→ **Problem statement**:
Please pick out every row below that contains the word "Viewport" and copy each one. Case counts.

→ **Raw data**:
**********
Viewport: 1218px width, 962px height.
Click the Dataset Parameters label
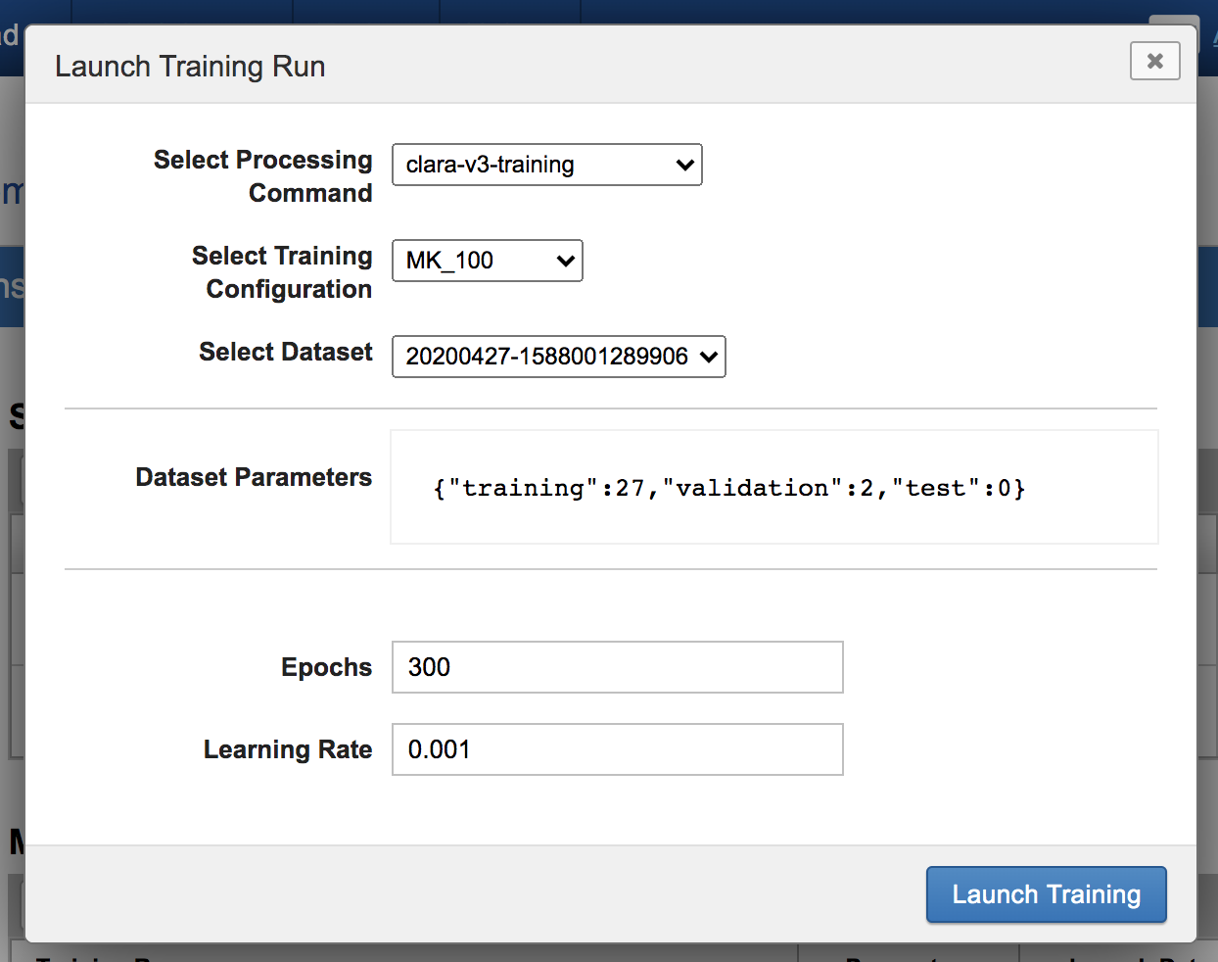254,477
**********
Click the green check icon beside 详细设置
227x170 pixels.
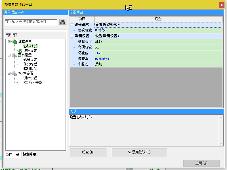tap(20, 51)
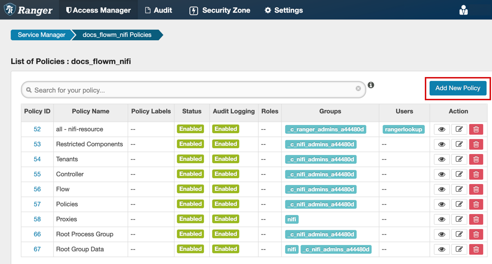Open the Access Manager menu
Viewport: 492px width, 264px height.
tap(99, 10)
**********
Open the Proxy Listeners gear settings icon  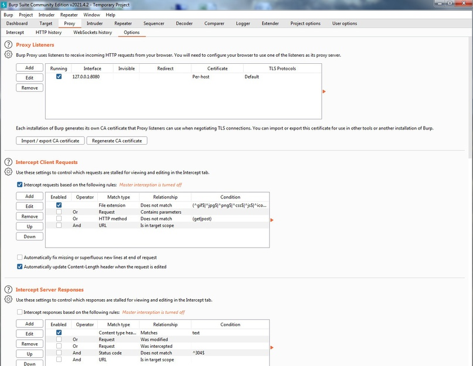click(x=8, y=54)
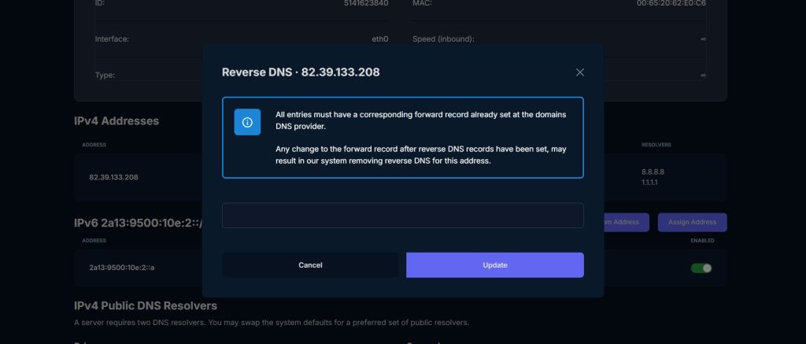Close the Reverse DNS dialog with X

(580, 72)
**********
→ **Task response**:
Viewport: 1218px width, 962px height.
Viewport: 492px width, 264px height.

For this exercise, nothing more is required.